Discovery of Useful Questions as Auxiliary Tasks
This addresses the challenge of improving data efficiency and representation learning in reinforcement learning agents, though it is incremental as it builds on existing GVF and meta-gradient methods.
The paper tackles the problem of reinforcement learning agents discovering their own auxiliary tasks (questions) to improve learning efficiency, and demonstrates that meta-learned auxiliary tasks outperform hand-designed ones in building useful representations and enhancing data efficiency on Atari 2600 games.

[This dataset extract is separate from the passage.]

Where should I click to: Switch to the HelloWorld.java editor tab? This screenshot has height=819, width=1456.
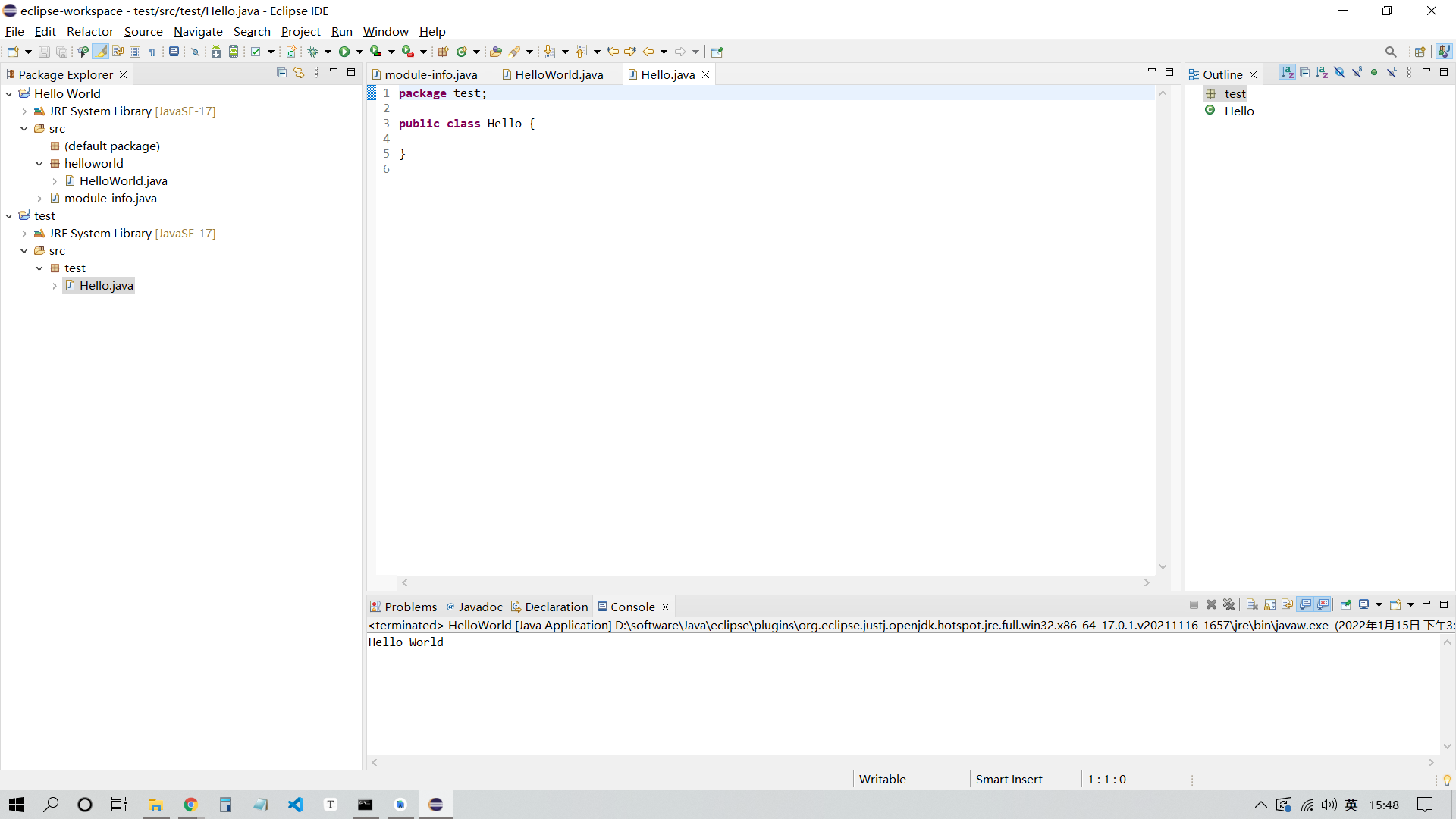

Arguably, intelligent agents ought to be able to discover their own questions so that in learning answers for them they learn unanticipated useful knowledge and skills; this departs from the focus in much of machine learning on agents learning answers to externally defined questions. We present a novel method for a reinforcement learning (RL) agent to discover questions formulated as general value functions or GVFs, a fairly rich form of knowledge representation. Specifically, our method uses non-myopic meta-gradients to learn GVF-questions such that learning answers to them, as an auxiliary task, induces useful representations for the main task faced by the RL agent. We demonstrate that auxiliary tasks based on the discovered GVFs are sufficient, on their own, to build representations that support main task learning, and that they do so better than popular hand-designed auxiliary tasks from the literature. Furthermore, we show, in the context of Atari 2600 videogames, how such auxiliary tasks, meta-learned alongside the main task, can improve the data efficiency of an actor-critic agent.